研究采用50只雄性SD大鼠建立ACR暴露模型，通过ELISA检测氧化应激标志物（MDA、SOD、GSH）、炎症因子（TNF-α、IL-6）及凋亡指标（caspase-3）；结合HE染色和免疫荧光评估组织病理改变；运用Schr?dinger软件进行MT1/MT2受体的分子对接与动力学模拟。

氧化应激调控机制
ACR组肺组织MDA水平升高2.3倍（p<0.01），而MEL20+ACR组恢复至对照组水平。分子机制显示，MEL通过激活Nrf2转录因子，使HO-1表达量提升68%，显著增强SOD、CAT等抗氧化酶活性。这种保护效应与MT2受体特异性结合有关，其结合能达-4.80849 kcal/mol。

炎症通路抑制
ACR引发NF-κB信号过度激活，促炎因子TNF-α、IL-1β分别增加3.1倍和2.7倍（p<0.001）。MEL20治疗组通过抑制p38 MAPK磷酸化，使COX-2和iNOS表达降低62%。值得注意的是，IL-10抗炎因子在MEL20+ACR组回升至正常水平，证实其免疫调节功能。

凋亡途径干预
免疫组化显示ACR组BAX阳性细胞增加5.8倍，伴随caspase-3活性升高3.2倍。MEL20+ACR组通过下调JNK信号，使肺泡上皮细胞凋亡率降低71%。双标免疫荧光证实，MEL可阻断caspase-3与JNK的共定位效应。

组织病理学证据
ACR组出现严重肺泡间隔增厚（+++）和支气管纤维化，而MEL20+ACR组仅表现轻度病变（+）。分子对接揭示MEL与MT2受体ASP184形成2.46?氢键，这种高亲和力相互作用可能是其保护效应的结构基础。
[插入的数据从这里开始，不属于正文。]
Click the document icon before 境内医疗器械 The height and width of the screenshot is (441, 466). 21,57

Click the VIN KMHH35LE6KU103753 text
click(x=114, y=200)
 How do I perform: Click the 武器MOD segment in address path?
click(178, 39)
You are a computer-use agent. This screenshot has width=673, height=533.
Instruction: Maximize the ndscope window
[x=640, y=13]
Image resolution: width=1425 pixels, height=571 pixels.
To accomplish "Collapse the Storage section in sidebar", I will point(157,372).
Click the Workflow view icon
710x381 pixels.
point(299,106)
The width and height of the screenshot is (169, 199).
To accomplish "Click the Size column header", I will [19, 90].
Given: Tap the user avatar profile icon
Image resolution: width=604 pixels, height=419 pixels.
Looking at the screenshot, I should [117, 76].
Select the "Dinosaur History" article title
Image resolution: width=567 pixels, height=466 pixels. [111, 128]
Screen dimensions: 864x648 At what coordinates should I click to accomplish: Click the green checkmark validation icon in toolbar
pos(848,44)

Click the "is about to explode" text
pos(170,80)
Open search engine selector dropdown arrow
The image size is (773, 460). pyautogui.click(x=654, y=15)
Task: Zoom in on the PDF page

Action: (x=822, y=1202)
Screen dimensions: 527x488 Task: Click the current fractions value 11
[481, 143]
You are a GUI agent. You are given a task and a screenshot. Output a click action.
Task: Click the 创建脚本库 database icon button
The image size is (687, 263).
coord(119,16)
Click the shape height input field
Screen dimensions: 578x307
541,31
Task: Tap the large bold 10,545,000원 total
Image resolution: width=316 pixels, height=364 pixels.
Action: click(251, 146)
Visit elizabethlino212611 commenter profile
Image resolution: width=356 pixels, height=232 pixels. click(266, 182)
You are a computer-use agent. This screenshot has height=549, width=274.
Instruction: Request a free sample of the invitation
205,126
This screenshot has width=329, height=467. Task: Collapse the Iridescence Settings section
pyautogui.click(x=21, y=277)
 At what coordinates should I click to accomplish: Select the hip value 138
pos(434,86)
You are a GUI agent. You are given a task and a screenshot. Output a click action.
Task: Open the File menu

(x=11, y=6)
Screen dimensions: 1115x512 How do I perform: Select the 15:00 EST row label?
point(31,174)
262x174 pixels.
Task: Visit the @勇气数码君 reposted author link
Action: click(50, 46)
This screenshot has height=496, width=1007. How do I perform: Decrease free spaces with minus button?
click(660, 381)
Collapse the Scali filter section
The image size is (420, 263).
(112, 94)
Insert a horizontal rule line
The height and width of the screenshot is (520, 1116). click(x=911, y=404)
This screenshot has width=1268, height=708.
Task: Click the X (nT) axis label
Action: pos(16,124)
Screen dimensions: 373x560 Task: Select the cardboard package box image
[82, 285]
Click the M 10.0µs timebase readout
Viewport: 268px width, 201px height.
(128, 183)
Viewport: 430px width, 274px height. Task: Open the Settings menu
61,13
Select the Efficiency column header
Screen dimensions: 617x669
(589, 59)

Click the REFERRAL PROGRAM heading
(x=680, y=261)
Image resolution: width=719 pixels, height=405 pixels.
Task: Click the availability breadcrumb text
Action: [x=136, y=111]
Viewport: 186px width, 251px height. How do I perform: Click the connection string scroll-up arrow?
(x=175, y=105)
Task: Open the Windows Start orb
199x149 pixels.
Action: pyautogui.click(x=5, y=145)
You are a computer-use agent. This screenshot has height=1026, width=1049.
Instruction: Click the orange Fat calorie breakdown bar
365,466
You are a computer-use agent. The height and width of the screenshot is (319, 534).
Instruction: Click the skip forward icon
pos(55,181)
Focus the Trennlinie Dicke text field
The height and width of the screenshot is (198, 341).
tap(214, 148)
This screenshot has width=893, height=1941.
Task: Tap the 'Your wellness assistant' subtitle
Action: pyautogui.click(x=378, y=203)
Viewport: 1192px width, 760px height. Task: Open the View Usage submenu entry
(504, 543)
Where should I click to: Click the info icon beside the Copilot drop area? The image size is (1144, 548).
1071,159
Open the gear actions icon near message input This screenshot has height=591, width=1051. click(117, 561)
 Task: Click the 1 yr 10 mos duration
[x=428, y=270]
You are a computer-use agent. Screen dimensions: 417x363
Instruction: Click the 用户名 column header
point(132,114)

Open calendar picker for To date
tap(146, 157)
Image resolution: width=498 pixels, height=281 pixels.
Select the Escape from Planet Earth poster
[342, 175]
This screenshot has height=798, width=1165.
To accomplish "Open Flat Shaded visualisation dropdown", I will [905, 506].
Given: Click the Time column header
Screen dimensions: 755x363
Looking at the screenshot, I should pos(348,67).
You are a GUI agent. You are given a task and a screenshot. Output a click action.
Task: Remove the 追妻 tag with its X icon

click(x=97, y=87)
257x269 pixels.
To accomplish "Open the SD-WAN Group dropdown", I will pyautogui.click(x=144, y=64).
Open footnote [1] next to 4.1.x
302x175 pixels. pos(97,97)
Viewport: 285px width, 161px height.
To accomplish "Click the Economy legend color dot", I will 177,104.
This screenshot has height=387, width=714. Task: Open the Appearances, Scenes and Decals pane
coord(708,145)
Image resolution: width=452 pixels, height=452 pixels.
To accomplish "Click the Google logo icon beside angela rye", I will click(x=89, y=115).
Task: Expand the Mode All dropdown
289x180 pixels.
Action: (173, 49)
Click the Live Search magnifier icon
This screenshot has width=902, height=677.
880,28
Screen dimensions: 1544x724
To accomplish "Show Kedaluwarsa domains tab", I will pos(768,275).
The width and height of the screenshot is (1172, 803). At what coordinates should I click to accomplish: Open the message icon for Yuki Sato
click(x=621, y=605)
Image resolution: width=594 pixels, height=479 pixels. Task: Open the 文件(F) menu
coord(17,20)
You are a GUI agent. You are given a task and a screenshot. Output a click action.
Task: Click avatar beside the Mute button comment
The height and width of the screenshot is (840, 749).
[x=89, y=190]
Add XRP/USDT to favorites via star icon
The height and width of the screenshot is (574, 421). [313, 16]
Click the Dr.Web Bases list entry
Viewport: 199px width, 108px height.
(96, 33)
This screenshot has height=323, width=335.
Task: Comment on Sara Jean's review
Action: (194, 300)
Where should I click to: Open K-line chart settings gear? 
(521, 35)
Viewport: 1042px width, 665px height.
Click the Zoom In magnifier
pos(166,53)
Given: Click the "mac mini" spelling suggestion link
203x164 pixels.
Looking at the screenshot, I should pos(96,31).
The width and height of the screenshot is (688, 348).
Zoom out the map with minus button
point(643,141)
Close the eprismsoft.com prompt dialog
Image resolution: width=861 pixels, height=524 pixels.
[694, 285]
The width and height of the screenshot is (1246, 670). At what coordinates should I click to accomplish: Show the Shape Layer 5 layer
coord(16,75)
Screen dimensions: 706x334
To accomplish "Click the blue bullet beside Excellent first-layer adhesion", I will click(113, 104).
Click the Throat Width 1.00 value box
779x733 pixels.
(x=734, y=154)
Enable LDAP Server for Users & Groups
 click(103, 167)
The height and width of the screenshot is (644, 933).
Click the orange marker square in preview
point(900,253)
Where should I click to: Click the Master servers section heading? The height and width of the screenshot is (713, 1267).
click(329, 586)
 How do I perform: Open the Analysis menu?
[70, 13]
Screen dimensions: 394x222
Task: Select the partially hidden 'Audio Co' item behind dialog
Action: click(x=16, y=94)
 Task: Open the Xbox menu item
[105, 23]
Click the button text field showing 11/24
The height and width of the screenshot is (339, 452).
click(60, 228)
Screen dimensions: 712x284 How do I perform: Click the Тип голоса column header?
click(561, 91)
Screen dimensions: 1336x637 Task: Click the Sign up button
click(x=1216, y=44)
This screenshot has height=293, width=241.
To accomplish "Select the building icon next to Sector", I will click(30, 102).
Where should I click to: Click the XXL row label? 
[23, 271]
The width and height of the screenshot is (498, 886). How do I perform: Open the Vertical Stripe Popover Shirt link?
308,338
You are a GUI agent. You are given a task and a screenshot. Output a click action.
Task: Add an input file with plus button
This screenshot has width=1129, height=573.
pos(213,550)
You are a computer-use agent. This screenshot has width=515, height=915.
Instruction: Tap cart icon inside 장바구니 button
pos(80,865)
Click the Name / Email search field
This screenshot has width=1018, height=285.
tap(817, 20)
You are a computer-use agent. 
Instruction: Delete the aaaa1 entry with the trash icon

该研究首次阐明MEL通过多靶点协同作用缓解ACR肺毒性的机制：① 激活Nrf2/HO-1通路增强抗氧化防御；② 抑制NF-κB/p38 MAPK轴减轻炎症；③ 调控BAX/caspase-3级联抵抗凋亡。特别值得注意的是，20 mg/kg MEL的疗效显著优于10 mg/kg组（p<0.05），提示剂量依赖性保护效应。这些发现为开发基于MT受体调控的肺保护剂提供了新思路，对职业暴露人群和食品安全的防护具有重要应用价值。研究局限性在于未探讨长期ACR暴露的影响，未来需开展临床前转化研究验证其治疗潜力。